Un truc en plumes

Nathalie Gontcharoff (1881-1962), Dame au chapeau – 1913 – Huile sur toile – 90 x 66 cm – Musée national d’art moderne, Centre Pompidou, Paris

La Dame au chapeau est une des œuvres phares du cubo-futurisme. L’Art avec un grand A – et surtout l’Art obsédé de modernisme – aime manier le jargon, valeur sûre de l’étiquette. Ce qui n’empêche pas ce tableau, malgré sa coquetterie, d’être une sorte de synthèse picturale, une combinaison de courants artistiques. Il résume à lui seul ce qui se fait de plus « avancé » dans la peinture occidentale de l’époque. Dans ce galimatias de plumes, de chiffres, de homard et de frisettes savamment agencés, apparaît dans les creux et les recoins un autoportrait.

Ici des yeux, là des boucles, plaqués à la cubiste sous des angles divers. La palette est chaude – une gamme blonde et brune entrelacée de rose. Un frou-frou de music-hall lui donne une illusion de fougue et d’impatience que l’artiste a emprunté au futurisme italien. La musique flotte, abstraite et poétique, suivant les canons de l’orphisme d’Apollinaire. Les lignes, faisceaux tirés du néant, font la jonction de ces influences pour accoucher du rayonnisme – que Gontcharoff et son époux, Michel Larionov, contribuent à mettre au point, le regard rivé à l’Ouest. Mondanités au balcon supérieur, effervescence urbaine et parures théâtrales, Gontcharoff se représente dans son assurance d’artiste libérée du carcan, pavoisant son avant-garde dans le spectacle (chic) de rue, le happening avant l’heure, la performance, devant un public moscovite épris de culture et de nouveauté. Voilà pour la pose, le bricolage artistique.

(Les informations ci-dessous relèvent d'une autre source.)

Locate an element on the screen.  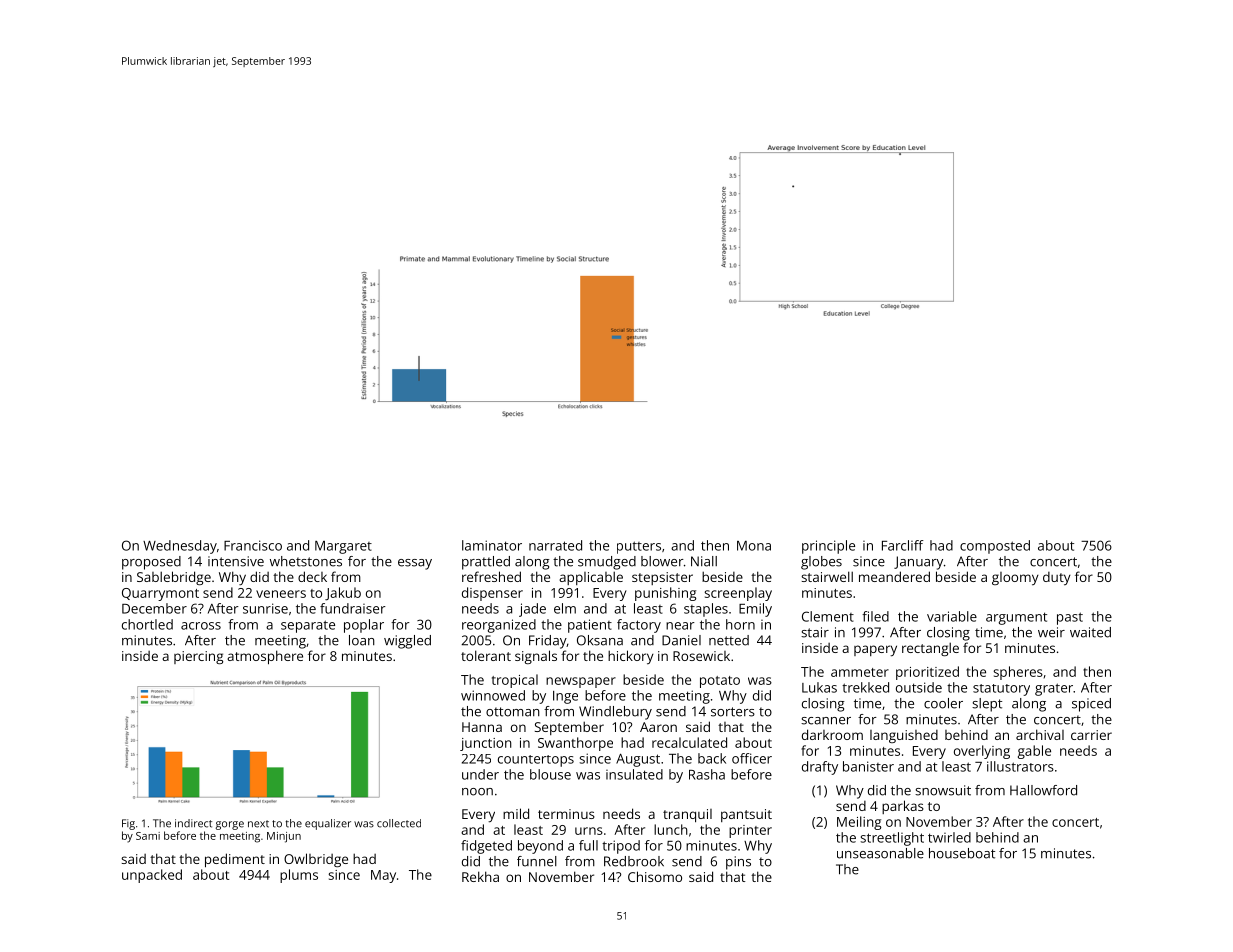
composted is located at coordinates (995, 547).
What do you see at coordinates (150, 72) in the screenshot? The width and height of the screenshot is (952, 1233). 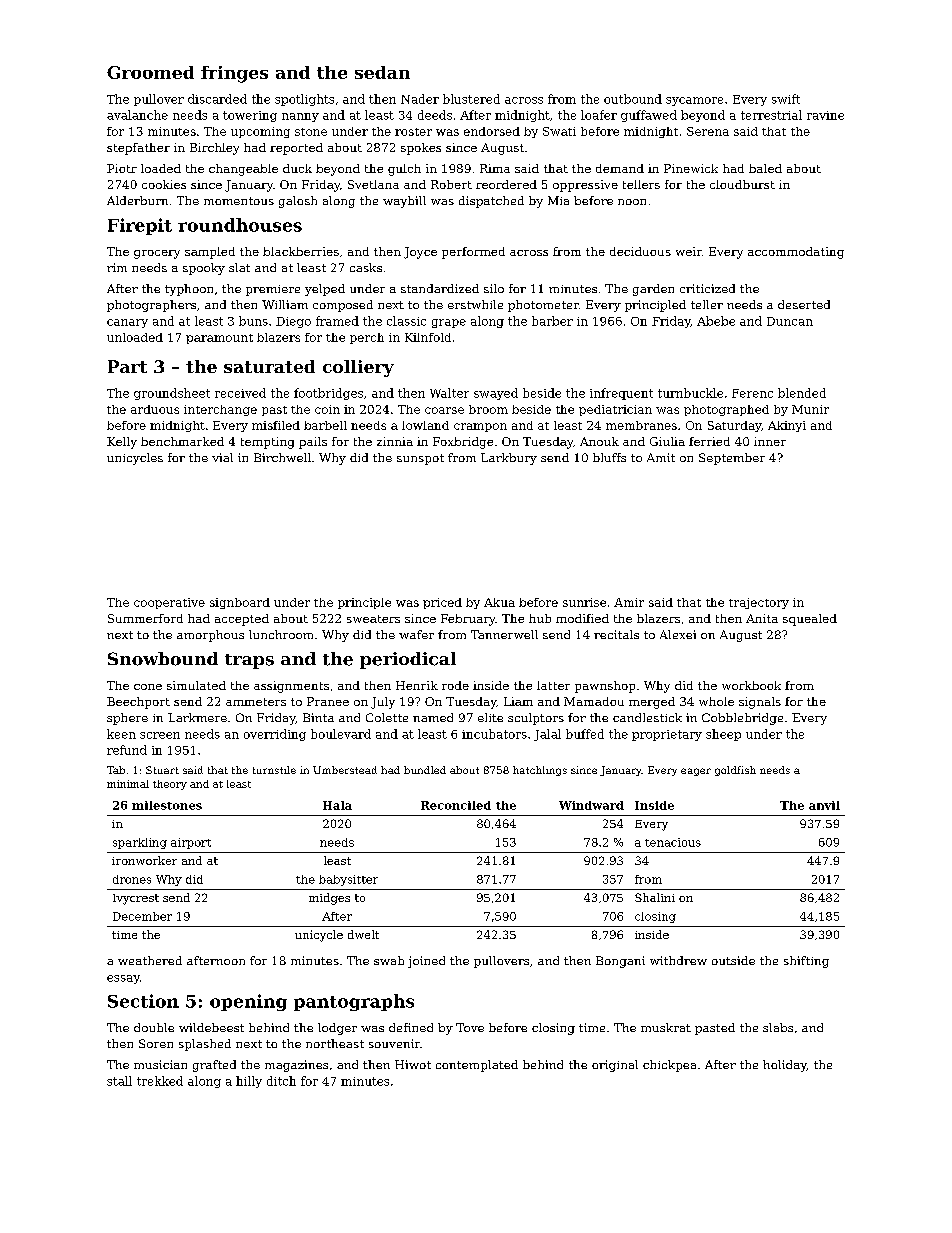 I see `Groomed` at bounding box center [150, 72].
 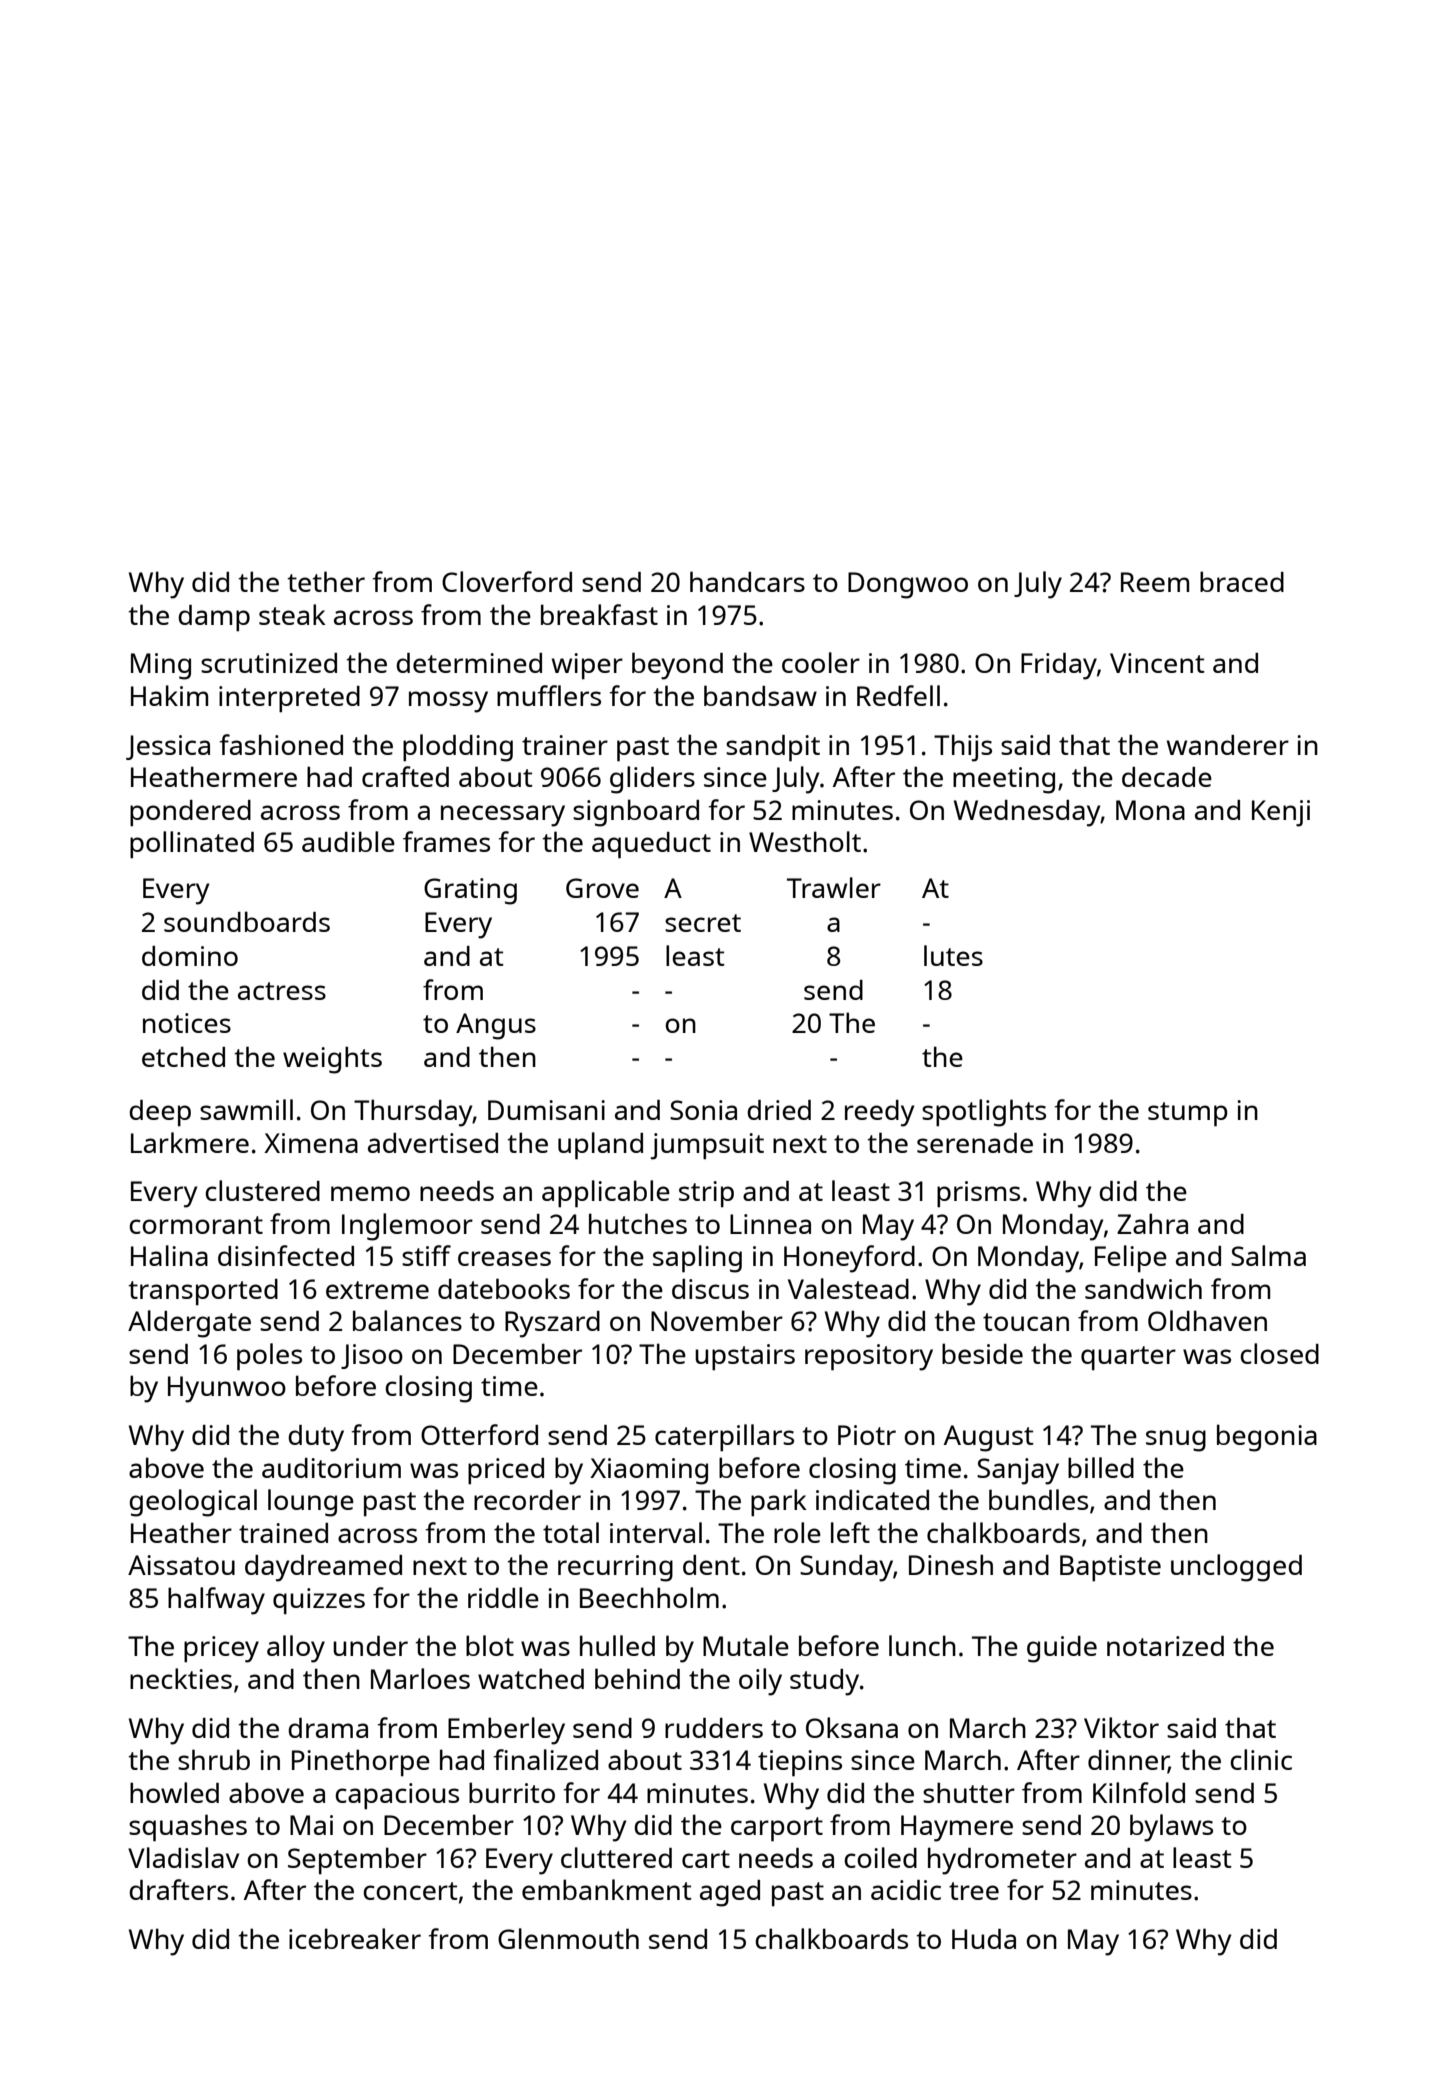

Pour le reste, les choses sont d’un autre genre. Les constructions trop forcées, trop réfléchies, contraignent son inspiration. Cette artiste n’a jamais été plus à l’aise qu’en s’éloignant des virtuosités de style. C’est en creusant le terreau de ses propres racines qu’elle parvient à exhumer le cœur de l’éternelle âme slave – pépinière d’images, de thèmes et de couleurs éclatantes. Natalia Sergueïevna Gontcharova retourne à la source et s’immerge dans la tradition populaire de ses ancêtres. Enfin ! de ses ancêtres, oui et non, cette arrière-petite-nièce de Pouchkine puise dans un folklore populaire qui, bien que familier, demeure indissociable d’un milieu qui n’est pas le sien. Elle simplifie sa manière, exalte le pittoresque, abrège la perspective et se met soudain à raconter des histoires de paysans. Fabrication d’un néo-primitivisme russe sur les plans d’autres artistes comme Gauguin, Matisse ou Picasso. Plongée aux sources vivifiantes de l’icône orthodoxe et du loubok, estampe traditionnelle gravée sur bois, accrochée aux murs des isbas et des auberges.

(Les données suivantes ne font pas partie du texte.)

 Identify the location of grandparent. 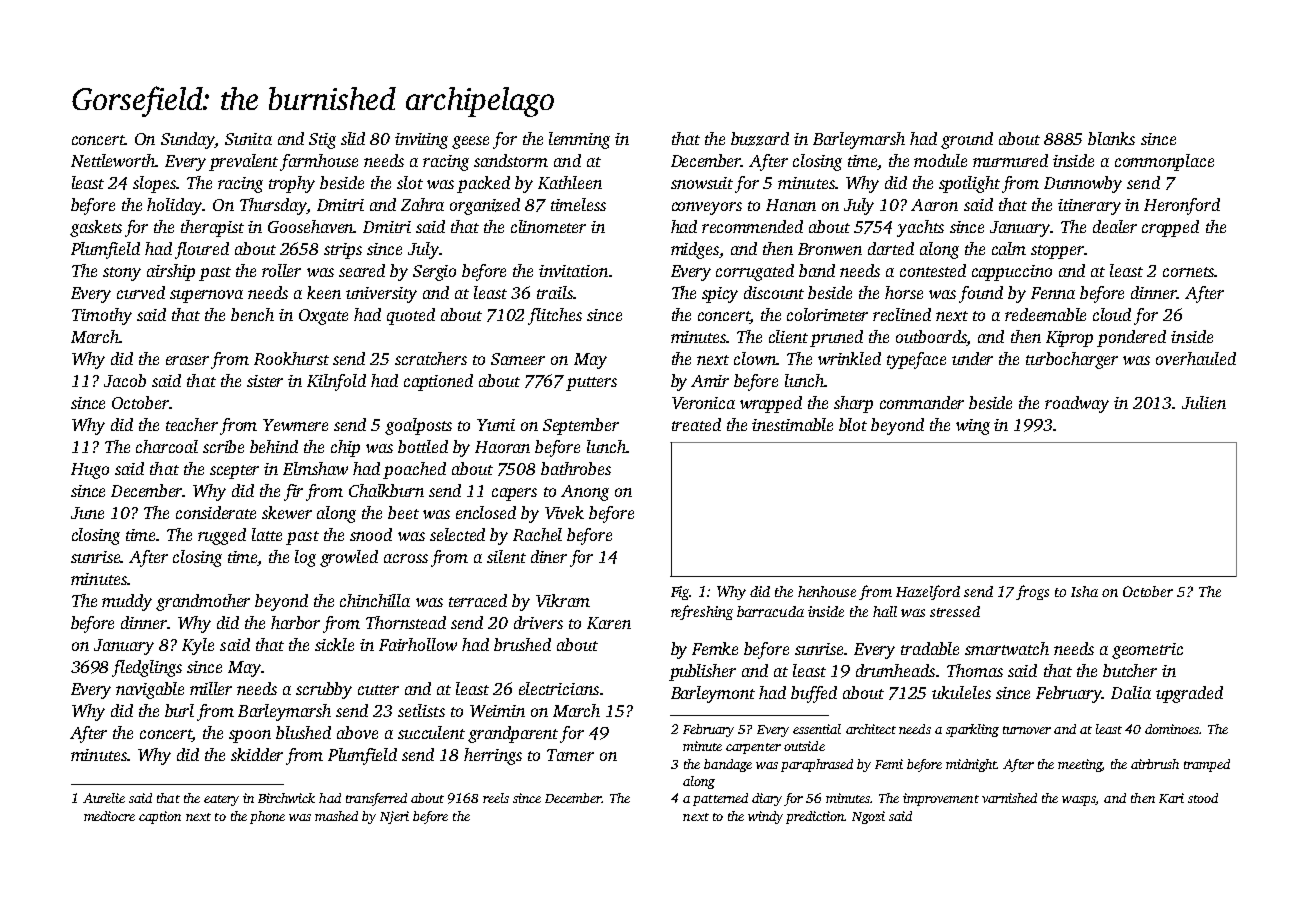
(513, 734).
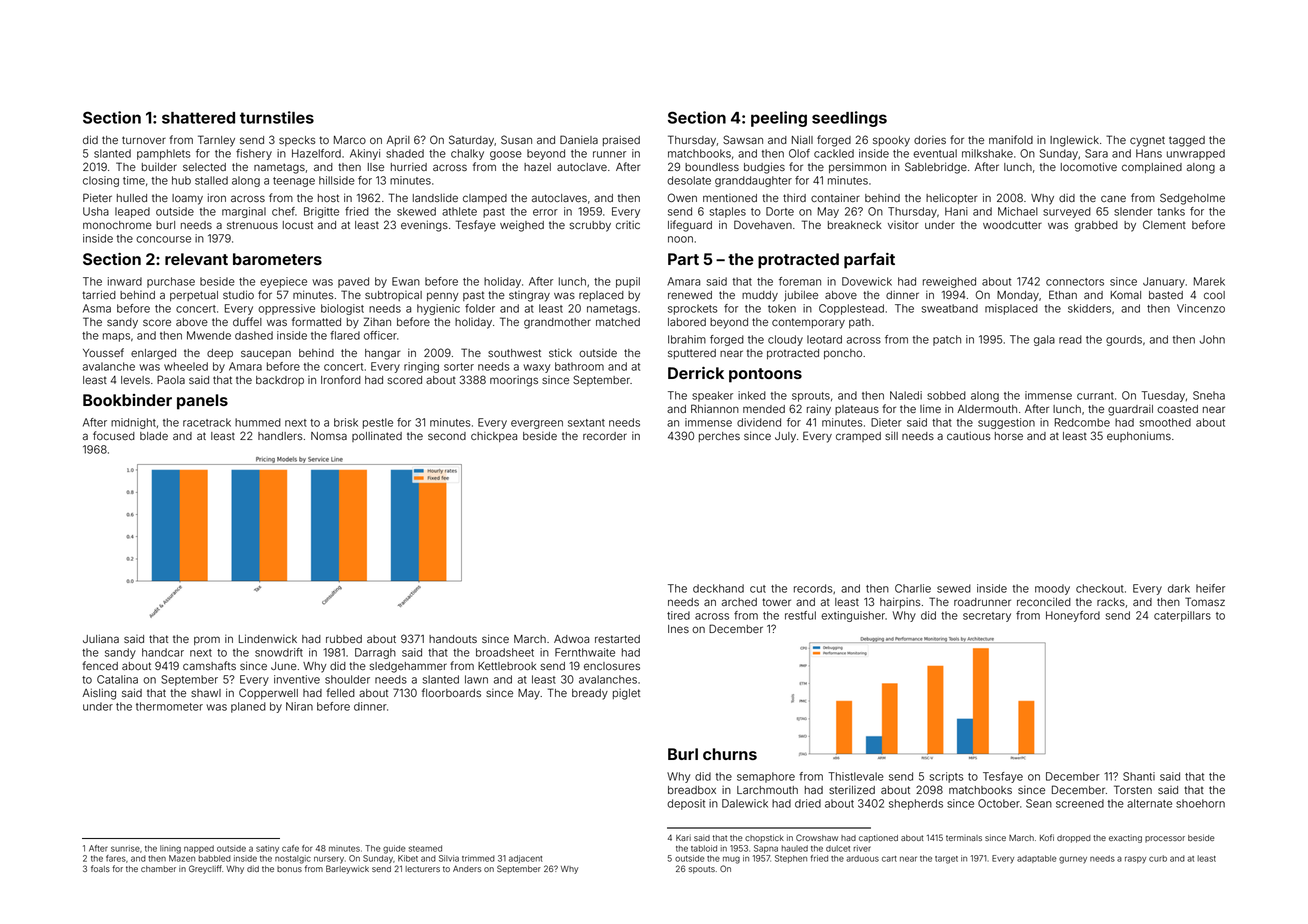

Figure de l’avant-garde russe, Gontcharoff fait sa carrière en France à partir de 1914 et s’établit définitivement à Paris tout en déclarant, paradoxale (et bien ingrate) : « J’essuie mes pieds poussiéreux pour quitter l’Occident car sa portée vulgaire m’apparaît insignifiante et triviale. Mes pas me mèneront à la source de tous les arts : l’Orient ».  Contrée vaste et floue pour le Paris de cette époque dont les mystères fascinent les Occidentaux et ouvrent, par la même occasion, des perspectives de création profitables pour une Gontcharoff qui sait tirer partie des modes (et qui se fera naturaliser Française sans états d’âme). Elle participera aux Ballets russes de Diaghilev, concevra décors et costumes, créera tissus et papiers peints, illustrera de nombreux ouvrages et collaborera à tout ce qui est en vue. Une artiste éclectique, imprégnée de couleurs, un tantinet artificielle, mais qui trouvera dans la tradition le moyen le plus sûr d’aboutir à la modernité.

Exposition « NATALIA GONTCHAROVA : UNE FEMME DE L’AVANT-GARDE AVEC GAUGUIN, MATISSE ET PICASSO » du 28 septembre 2019 au 12 janvier 2020 au Palazzo Strozzi à Florence.